His first band was a skiffle group he formed with friend Howard Mansfield, with Mansfield on lead vocals and Reg on bass guitar. When Mansfield left, he moved to lead vocalist, and soon after Chris Britton joined on guitar, Pete Staples on bass, and Ronnie Bond on drums, and the group changed their name to The Troglodytes, and the classic lineup was formed. As the Troglodytes, they won a Battle of the Bands talent contest in Oxford in 1965, and sent a demo tape to the rock entrepreneur Larry Page, who shortened their name to the Troggs.
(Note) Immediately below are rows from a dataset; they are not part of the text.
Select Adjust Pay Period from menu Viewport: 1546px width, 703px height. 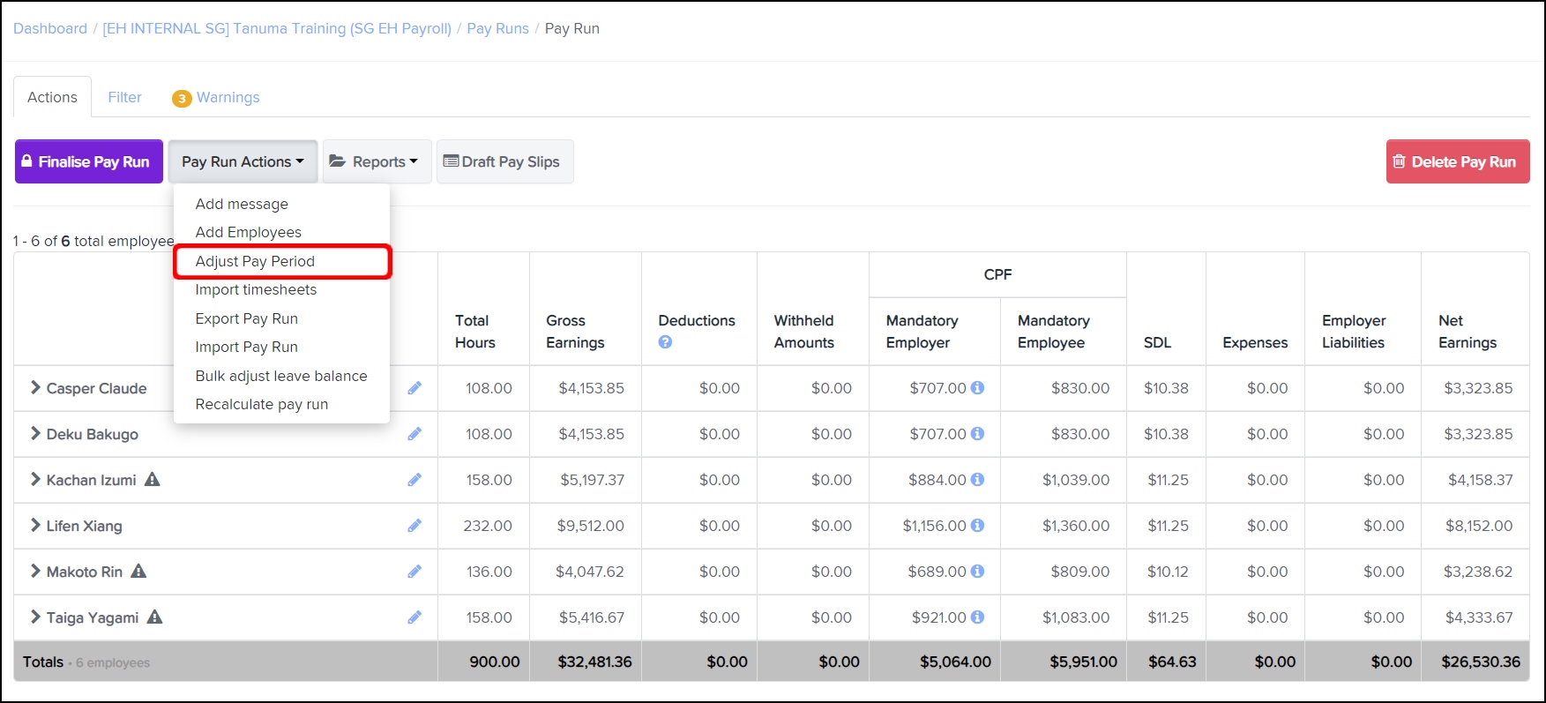click(255, 261)
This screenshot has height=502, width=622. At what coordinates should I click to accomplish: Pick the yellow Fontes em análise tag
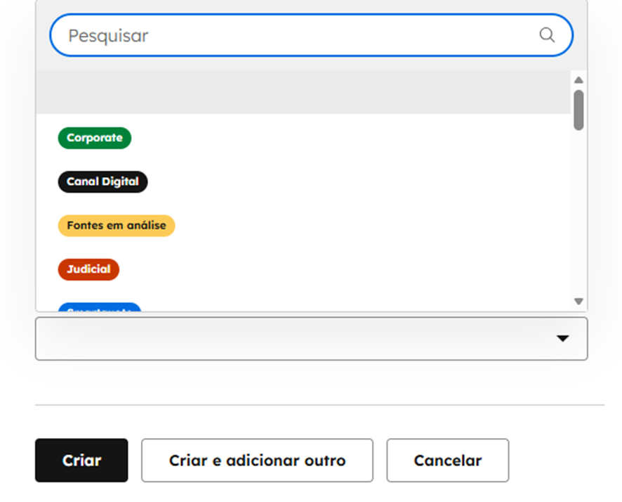(x=117, y=226)
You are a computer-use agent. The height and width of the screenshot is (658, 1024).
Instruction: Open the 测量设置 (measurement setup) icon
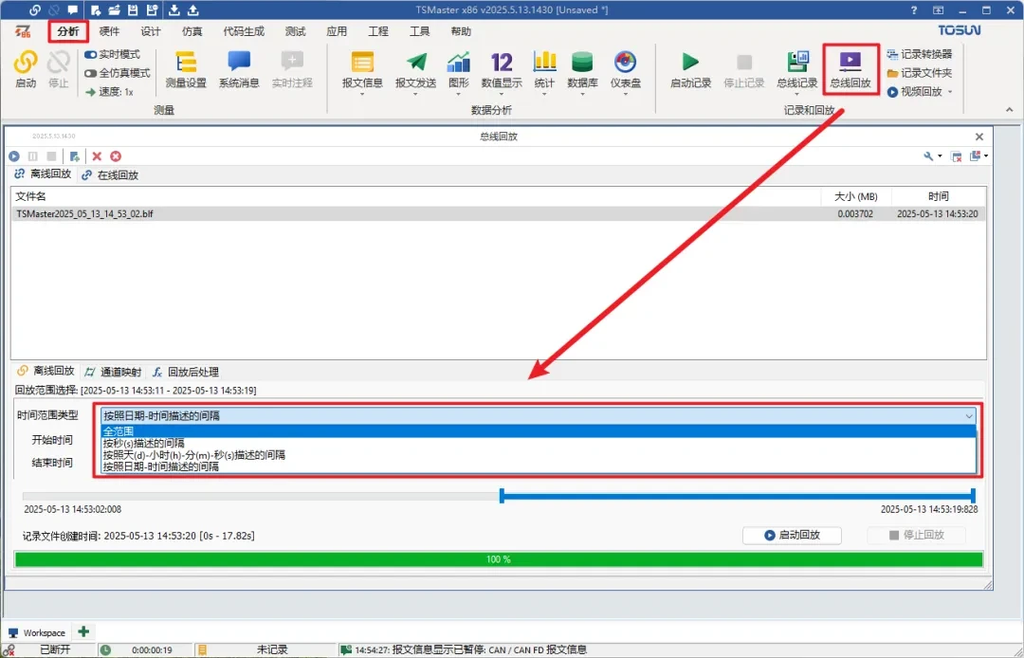point(186,64)
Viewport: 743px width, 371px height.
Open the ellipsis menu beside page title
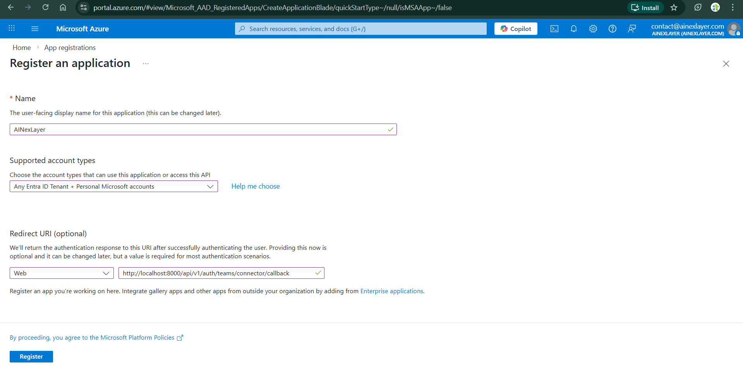(x=146, y=64)
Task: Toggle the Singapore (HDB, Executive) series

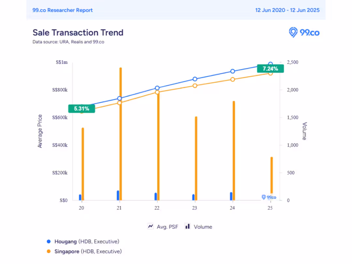Action: [x=84, y=251]
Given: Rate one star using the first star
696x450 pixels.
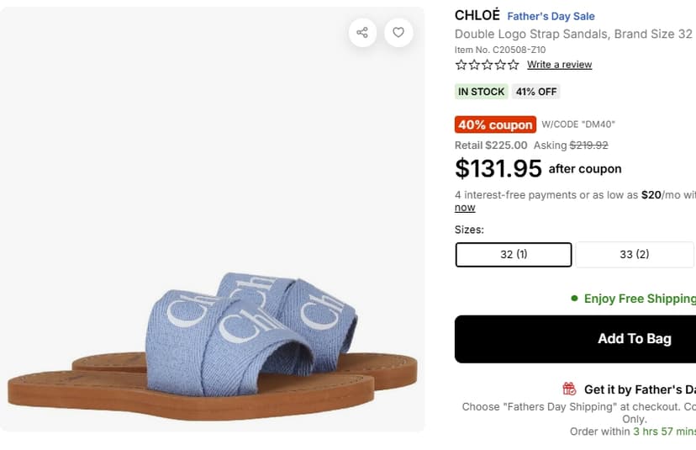Looking at the screenshot, I should 461,65.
Presley, whose real name was Reginald Ball, was given his stage name in 1965 by the New Musical Express journalist and publicist Keith Altham as a joke. Larry Page asked the New Musical Express journalist Keith Altham for help in finding a better stage name for the lead singer. In order to get media attention, Altham suggested altering Ball's surname to Presley and the new name was listed alongside those of the other Troggs members in the NME's next issue. This led to Page being confronted by Ball, because he had forgotten to inform him of the name change, and Ball thought that he had been replaced in the group.

He kept at his occupation of a bricklayer, until "Wild Thing" reached the top 10 on the UK Singles Chart in 1966. It reached No. 2 in the UK, and No. 1 in the US, selling five million copies . Presley wrote the hits "With a Girl Like You", "I Can't Control Myself" and "Love Is All Around". Wet Wet Wet's 1994 cover of the latter 1967 song stayed at No. 1 in the UK Singles Chart for fifteen weeks. Presley was in the Troggs until 2012, when he announced his retirement from the music industry after suffering from a number of strokes. Presley's departure left only guitarist Chris Britton from the original Troggs lineup still remaining in the group. Britton is still in the Troggs as of 2023.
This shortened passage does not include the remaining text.